A qui s’adresse cette formation ?

Ce cursus s’adresse à des étudiants, souvent issus des filières du Droit ou de l’Histoire, mais aussi d’autres matières. Il est également ouvert aux personnes désireuses de compléter leur formation et/ou exerçant déjà une activité. Il est accessible aussi aux particuliers. Le nombre de places étant limité à 25, une sélection sur dossier et lettre de motivation peut donc être opérée. Un partenariat avec l’ANPE est envisagé afin de permettre aux demandeurs d’emploi de bénéficier aussi de cette formation. Le coût de la scolarité est de 900 euros.

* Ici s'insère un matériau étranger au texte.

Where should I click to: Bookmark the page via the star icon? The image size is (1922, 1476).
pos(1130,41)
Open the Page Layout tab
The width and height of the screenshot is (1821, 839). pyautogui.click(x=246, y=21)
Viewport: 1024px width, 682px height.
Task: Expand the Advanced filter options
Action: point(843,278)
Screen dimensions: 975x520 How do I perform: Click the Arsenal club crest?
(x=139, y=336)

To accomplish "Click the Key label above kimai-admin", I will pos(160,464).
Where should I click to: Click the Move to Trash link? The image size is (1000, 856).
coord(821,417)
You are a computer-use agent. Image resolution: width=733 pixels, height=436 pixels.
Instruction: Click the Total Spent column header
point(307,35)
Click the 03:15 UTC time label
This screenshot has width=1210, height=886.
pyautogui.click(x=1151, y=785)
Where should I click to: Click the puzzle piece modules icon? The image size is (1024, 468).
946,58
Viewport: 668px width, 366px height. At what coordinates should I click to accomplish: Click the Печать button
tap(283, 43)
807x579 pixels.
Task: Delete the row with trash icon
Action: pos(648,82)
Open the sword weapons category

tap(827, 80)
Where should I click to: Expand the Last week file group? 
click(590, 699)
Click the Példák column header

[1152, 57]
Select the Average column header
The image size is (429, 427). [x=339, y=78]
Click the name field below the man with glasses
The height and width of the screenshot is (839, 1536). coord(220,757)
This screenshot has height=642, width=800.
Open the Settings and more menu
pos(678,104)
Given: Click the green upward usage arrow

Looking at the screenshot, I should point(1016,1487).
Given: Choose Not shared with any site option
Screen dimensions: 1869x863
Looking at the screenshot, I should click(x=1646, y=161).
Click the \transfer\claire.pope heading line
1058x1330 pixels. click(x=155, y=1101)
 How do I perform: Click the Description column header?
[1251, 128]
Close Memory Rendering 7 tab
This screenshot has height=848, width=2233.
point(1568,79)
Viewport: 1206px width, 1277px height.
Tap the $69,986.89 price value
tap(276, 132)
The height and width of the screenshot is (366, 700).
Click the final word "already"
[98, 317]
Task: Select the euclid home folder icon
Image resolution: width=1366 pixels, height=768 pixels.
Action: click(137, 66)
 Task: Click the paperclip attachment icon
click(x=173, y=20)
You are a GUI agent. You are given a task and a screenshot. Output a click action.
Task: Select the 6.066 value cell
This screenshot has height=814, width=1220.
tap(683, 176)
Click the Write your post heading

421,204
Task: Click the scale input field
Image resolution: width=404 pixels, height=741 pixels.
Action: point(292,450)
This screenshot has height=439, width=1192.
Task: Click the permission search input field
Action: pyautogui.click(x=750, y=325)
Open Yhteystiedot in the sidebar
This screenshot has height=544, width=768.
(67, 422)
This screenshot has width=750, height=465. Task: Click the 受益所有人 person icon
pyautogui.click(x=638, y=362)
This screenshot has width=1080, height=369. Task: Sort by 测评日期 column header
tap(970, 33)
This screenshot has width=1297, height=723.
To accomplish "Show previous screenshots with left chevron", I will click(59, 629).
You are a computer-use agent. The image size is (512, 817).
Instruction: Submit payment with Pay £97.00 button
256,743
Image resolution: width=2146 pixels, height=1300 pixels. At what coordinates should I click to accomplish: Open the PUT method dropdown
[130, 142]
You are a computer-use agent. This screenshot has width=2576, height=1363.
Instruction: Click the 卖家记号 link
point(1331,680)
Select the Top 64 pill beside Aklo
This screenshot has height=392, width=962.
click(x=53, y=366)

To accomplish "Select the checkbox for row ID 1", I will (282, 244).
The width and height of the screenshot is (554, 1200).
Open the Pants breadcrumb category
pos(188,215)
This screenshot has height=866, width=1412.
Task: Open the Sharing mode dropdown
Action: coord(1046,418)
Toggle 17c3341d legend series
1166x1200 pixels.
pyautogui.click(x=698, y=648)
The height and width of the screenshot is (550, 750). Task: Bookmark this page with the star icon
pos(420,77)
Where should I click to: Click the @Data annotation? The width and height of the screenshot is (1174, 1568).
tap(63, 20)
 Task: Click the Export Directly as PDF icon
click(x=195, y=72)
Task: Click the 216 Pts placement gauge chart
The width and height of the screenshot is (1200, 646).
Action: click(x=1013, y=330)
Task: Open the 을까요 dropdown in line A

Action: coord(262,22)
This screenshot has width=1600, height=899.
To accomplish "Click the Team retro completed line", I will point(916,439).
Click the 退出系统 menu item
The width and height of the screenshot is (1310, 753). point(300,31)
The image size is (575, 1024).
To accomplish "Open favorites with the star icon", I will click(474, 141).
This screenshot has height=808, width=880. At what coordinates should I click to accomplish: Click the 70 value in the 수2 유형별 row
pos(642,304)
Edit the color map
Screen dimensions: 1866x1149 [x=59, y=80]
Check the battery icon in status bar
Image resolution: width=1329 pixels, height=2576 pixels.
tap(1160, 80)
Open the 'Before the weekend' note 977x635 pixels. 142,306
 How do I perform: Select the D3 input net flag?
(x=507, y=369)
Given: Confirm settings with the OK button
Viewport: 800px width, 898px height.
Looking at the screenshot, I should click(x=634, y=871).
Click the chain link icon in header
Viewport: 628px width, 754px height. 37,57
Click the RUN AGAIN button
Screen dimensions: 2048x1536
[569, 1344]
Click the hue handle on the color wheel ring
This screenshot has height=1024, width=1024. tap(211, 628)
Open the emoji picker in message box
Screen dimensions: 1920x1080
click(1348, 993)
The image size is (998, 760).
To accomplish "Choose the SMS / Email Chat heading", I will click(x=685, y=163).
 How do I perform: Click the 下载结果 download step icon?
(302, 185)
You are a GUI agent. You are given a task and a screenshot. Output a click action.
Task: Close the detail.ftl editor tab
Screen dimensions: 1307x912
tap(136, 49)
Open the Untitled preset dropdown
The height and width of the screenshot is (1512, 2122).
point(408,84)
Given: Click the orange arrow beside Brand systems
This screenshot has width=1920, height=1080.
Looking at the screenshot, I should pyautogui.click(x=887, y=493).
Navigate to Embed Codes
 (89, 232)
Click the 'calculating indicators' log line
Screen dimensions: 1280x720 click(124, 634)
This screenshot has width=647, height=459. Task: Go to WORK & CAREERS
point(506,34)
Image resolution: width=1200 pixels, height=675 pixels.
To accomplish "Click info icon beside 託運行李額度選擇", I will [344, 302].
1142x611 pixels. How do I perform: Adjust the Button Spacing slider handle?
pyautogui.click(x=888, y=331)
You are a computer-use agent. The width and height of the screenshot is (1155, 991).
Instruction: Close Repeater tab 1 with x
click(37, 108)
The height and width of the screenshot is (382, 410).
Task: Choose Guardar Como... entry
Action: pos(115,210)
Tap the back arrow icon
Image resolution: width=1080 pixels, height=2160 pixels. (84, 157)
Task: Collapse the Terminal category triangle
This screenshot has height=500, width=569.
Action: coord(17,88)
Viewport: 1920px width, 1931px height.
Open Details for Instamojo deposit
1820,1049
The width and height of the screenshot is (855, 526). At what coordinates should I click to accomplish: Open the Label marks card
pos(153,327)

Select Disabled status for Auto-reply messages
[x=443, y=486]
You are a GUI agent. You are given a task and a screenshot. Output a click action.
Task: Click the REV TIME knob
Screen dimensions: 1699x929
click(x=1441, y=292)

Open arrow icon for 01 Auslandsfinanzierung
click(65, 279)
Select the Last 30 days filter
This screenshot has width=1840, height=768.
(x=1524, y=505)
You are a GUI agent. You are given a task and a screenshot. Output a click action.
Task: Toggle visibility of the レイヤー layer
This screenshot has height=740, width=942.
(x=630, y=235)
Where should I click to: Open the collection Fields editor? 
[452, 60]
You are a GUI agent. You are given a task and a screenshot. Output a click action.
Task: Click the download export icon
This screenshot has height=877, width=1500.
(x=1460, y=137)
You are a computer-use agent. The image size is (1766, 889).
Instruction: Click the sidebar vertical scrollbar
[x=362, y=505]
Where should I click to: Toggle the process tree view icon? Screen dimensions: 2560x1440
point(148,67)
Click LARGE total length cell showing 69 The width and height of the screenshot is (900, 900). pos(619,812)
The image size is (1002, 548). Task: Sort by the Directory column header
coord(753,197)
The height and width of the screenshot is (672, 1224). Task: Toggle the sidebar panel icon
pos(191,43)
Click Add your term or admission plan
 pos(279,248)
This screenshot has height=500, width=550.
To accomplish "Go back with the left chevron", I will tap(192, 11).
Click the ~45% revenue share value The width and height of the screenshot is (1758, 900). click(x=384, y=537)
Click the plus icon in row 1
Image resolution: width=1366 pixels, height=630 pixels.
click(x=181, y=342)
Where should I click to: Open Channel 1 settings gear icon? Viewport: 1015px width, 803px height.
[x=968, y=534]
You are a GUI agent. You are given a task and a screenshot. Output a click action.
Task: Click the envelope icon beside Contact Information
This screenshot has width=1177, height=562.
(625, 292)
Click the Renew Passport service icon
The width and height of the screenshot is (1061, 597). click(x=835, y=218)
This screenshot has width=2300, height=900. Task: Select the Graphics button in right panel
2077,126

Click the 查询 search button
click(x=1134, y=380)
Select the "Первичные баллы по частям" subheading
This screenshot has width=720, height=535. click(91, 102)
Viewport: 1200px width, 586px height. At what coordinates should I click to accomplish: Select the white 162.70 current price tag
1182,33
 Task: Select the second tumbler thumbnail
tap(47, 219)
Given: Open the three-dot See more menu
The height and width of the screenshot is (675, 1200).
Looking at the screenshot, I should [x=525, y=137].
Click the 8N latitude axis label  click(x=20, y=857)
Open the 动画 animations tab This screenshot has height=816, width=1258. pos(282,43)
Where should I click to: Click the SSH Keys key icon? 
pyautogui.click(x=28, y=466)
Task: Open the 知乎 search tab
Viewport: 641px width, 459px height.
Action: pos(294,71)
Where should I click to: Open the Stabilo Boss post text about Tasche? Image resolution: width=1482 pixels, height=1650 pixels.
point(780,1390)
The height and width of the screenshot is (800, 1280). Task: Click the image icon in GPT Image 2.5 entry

Un programme court et riche

Le public visé étant plus large que dans les autres filières universitaires, les cours sont répartis de manière à faciliter leur suivi par les étudiants exerçant une activité professionnelle.

Ils sont donc dispensés sur quatre mois, de début février à mai et ont lieu le vendredi toute la journée et le samedi matin.

179 heures de cours composent le programme, dont 40 sont consacrées à 2 stages, chacun d’une durée de 10 jours sur le mois de juin. L’un vise à réaliser un arbre généalogique, l’autre à étudier une famille. Ces périodes de stage sont précédées de modules d’enseignement théorique touchant la généalogie et ses méthodes bien sûr, mais aussi les sciences connexes.

Une formation théorique

La partie théorique de la formation s’articule autour de 3 axes :

  • l’histoire moderne, afin de permettre aux étudiants de comprendre l’influence que les événements du 20e siècle, comme les guerres, ont pu avoir sur les parcours des familles. 39 heures sont consacrées à cet enseignement.
  • le droit de la famille, indispensable en matière de généalogie successorale, fait l’objet de 39 heures de cours.
  • les sciences historiques complémentaires de la généalogie, telles l’héraldique permettant de comprendre la constitution des blasons adoptés par certaines familles, la paléographie ( nécessaire pour déchiffrer les documents ancien) et l’anthroponymie ou études des noms de famille, complètent le cursus à raison de deux modules totalisant 50 heures.

Une formation pratique

L’aspect pratique est essentiel dans ce cursus. Les étudiants sont amenés à effectuer des recherches dans les archives du lieu où ils résident. Il leur est demandé de constituer des dossiers sur des personnes sur lesquelles il leur faut rechercher toutes les informations disponibles afin de reconstituer leur vie. Ils sont ainsi amenés à exploiter des sources variées : état civil et registres paroissiaux bien sûr, mais aussi archives militaires, actes notariés, archives du monde scolaire… Ils peuvent aussi rechercher dans des sources plus spécifiques en fonction du cas particulier qu’il leur est demandé d’étudier.

Notes et diplôme

Un examen terminal a lieu pour chaque module, sanctionné par une note. Les coefficients varient d’une matière à l’autre, les matières purement généalogiques, liées aux méthodes de recherche et aux sources, comptant davantage que les autres.

Unique en son genre, le Diplôme Universitaire de Généalogie et Histoire des Familles proposé par l’université de Nîmes était attendu depuis longtemps par nombre de généalogistes professionnels et personnes désireuses d’exercer ce métier encore méconnu.

Il permet d'acquérir les bases indispensables à ce qui fait l'essence même de cette profession, mais laisse de côté les aspects administratifs nécessaires à ceux qui voudraient devenir généalogiste professionnel. Il leur est nécessaire pour cela de se tourner vers les Chambres professionnelles (Chambre Syndicale des Généalogistes et Héraldistes de France ; Chambre des Généalogistes Professionnels).